America has had two businessman-presidents. The first was Herbert Hoover, former mining engineer who became a watchword for ineffective leadership during the Great Depression. The second was Donald Trump, real-estate impresario who was impeached twice and indicted four times, so far.
Business leadership does not translate well to political leadership. Business chief executives can fire unsatisfactory subordinates; presidents have to put up with troublesome members of Congress and disappointing justices of the Supreme Court. Business bosses have a metric, the bottom line, for judging their performance; in politics there is no bottom line, just the vaguer measure of popularity we call elections.
Yet if business is not a promising recruiting ground for the top of the political system, its ethos and approach could improve our collective political performance at the bottom. The besetting sin of our politics these past few decades is its tendency to moralize issues. Since the 1990s, when the sifting from the civil rights revolution of the 1960s was completed, leaving the Republicans entirely conservative and the Democrats entirely liberal, each party has been driven by its most moralistic element. Primary voters, the most zealous bloc in each party, have been energized by claims that the other side isn't simply wrong but evil. Candidates respond to these cues, and politics becomes a Manichean battleground. Compromise is seen as consorting with the devil.
The beauty of business, by contrast, is that it is treated like, well, business. When I walk into a store, I don't act as though the proprietor and I are enemies. I don't think that if I pay the price he asks for his goods, I'm a moral failure. If I decide to sell my house, I assess what the market will bear and adjust my expectations accordingly. I don't say, This house means X much to me, and anyone who offers me less is a bad person.
Business is based on positive-sum transactions. I buy a car for $30,000 because the car is worth more to me at the moment than the $30,000. The car dealer sells me the car because the $30,000 is worth more to her at the moment than the car is. We both come out ahead. I would have preferred to pay less than $30,000, and the dealer would have preferred to receive more than $30,000, but the compromise we reach is one we both can live with.

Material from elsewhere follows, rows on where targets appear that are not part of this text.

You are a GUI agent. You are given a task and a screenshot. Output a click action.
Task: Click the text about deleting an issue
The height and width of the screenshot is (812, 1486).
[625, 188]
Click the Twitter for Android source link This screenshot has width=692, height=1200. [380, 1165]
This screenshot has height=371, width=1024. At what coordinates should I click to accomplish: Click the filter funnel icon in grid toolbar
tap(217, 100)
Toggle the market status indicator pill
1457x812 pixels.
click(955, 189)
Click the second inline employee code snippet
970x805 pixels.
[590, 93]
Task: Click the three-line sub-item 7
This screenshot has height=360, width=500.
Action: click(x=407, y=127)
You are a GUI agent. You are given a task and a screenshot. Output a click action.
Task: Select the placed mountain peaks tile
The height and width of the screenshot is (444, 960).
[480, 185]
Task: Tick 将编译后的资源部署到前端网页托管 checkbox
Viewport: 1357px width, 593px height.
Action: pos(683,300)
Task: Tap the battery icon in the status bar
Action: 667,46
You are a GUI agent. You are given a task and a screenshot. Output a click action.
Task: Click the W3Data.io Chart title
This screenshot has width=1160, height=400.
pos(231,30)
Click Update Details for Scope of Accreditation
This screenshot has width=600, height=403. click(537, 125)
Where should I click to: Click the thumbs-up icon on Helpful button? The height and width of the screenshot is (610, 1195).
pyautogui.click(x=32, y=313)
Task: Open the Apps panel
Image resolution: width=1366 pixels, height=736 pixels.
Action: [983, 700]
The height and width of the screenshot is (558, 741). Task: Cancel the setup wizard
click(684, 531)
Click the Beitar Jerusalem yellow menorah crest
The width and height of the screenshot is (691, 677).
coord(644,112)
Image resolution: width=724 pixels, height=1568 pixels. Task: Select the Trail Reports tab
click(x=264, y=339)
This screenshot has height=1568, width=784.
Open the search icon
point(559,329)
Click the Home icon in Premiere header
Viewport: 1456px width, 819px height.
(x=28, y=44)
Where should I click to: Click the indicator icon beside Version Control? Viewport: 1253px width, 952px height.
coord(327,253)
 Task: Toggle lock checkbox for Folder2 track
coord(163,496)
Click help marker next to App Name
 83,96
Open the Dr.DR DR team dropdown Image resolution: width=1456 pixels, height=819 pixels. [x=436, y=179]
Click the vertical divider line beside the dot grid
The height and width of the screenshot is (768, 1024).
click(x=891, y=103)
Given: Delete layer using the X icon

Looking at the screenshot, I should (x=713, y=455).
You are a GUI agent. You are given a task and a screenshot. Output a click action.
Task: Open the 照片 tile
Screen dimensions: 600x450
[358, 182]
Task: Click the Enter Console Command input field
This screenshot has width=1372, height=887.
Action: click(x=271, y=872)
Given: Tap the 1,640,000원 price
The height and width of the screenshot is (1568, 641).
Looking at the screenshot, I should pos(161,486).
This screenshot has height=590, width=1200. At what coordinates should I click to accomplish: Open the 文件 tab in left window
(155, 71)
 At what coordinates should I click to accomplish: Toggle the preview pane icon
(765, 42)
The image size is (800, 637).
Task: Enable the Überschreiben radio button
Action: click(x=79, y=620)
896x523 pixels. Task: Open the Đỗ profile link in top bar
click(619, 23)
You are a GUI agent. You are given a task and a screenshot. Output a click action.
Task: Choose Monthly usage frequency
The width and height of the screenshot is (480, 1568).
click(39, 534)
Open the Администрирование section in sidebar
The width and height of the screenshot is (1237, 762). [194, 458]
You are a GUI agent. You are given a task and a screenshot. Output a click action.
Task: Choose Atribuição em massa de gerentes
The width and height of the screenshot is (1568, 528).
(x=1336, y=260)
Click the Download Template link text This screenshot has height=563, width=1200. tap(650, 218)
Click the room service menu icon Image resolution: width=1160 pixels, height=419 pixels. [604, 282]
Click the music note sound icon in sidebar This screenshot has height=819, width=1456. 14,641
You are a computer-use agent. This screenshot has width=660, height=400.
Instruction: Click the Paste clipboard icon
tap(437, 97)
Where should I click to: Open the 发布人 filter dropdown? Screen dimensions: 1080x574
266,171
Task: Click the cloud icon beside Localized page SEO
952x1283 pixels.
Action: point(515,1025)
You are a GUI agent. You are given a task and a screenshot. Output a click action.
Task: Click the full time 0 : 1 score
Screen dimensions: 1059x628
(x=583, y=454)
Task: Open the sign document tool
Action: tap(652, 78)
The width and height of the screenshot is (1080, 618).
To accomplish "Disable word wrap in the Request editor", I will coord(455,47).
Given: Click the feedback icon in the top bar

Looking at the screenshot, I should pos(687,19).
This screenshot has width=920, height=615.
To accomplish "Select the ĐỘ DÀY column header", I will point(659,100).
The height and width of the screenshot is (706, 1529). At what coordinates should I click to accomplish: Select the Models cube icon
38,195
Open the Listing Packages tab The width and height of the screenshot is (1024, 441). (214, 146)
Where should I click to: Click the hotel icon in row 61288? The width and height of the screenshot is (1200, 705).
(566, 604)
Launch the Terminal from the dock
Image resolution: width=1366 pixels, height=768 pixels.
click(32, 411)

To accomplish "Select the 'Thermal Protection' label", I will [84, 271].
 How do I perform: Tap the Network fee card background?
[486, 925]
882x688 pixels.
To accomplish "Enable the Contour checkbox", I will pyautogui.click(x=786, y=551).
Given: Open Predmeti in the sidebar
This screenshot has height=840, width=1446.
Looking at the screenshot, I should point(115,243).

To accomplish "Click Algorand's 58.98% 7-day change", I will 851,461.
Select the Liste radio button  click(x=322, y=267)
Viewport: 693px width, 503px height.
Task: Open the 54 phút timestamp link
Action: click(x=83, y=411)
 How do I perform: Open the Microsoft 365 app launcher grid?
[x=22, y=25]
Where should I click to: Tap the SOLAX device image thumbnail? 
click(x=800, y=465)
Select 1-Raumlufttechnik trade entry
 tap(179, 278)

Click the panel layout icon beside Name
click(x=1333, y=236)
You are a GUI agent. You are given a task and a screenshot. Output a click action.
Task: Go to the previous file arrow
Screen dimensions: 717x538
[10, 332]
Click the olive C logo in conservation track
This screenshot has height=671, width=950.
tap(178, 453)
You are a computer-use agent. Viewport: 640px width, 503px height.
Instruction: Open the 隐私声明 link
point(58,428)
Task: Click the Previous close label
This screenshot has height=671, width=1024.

Politics should be this way. Republicans don't like our current immigration system. Neither do Democrats. Both believe it can be improved. But our moralistic politics makes it impossible for either side to accept less than its optimal solution. A Republican who agrees to a compromise can expect to be outflanked on the right in the next primary. A Democratic compromiser will be primaried from the left. And because most congressional districts are safe for one party or the other, the primary elections are where the real decisions are made.
The substance of politics affects the material world. I pay higher or lower taxes. The streets get paved sooner or later. Social Security payments keep up with inflation or they don't.
The theater of politics is where the moralistic drama takes place. There's a substantial subset of the American population that revels in political drama. These are the fans of Fox News and MSNBC. They get their moral fix with their morning coffee or their evening cocktail.
The country would be better off if we paid more attention to the material aspect of politics and left the theatrics to the junkies. In political terms, it would be good business.
Perhaps we have a certain innate hunger for tribalism. It used to be that religious, racial, cultural, and sectional differences satisfied that hunger, insofar as we were socially permitted to speak ill of other religions, races, cultures, or parts of the country. Now that we have forbidden religion, race, and culture (at least) as subjects for at least overt tribalism (a good thing!), we seem to be stuck with politics. It is now socially acceptable to say that you are evil if you believe the things many (say) Republicans believe, and totally unacceptable to say you are evil if you believe the things that many (say) Catholics believe. That would have been incredibly weird at any time prior to about 1955, but this is where we are.
Perhaps, if we are lucky, we can focus our need for tribalism on something fairly benign, like college sports (OU sucks!). Even that, however, is difficult, what with the promiscuous use of the transfer portal....
Thank you, thank you for the keen insights and the elegant manner in which you explain them. I can only hope that it begins to make a dent in our collective madness.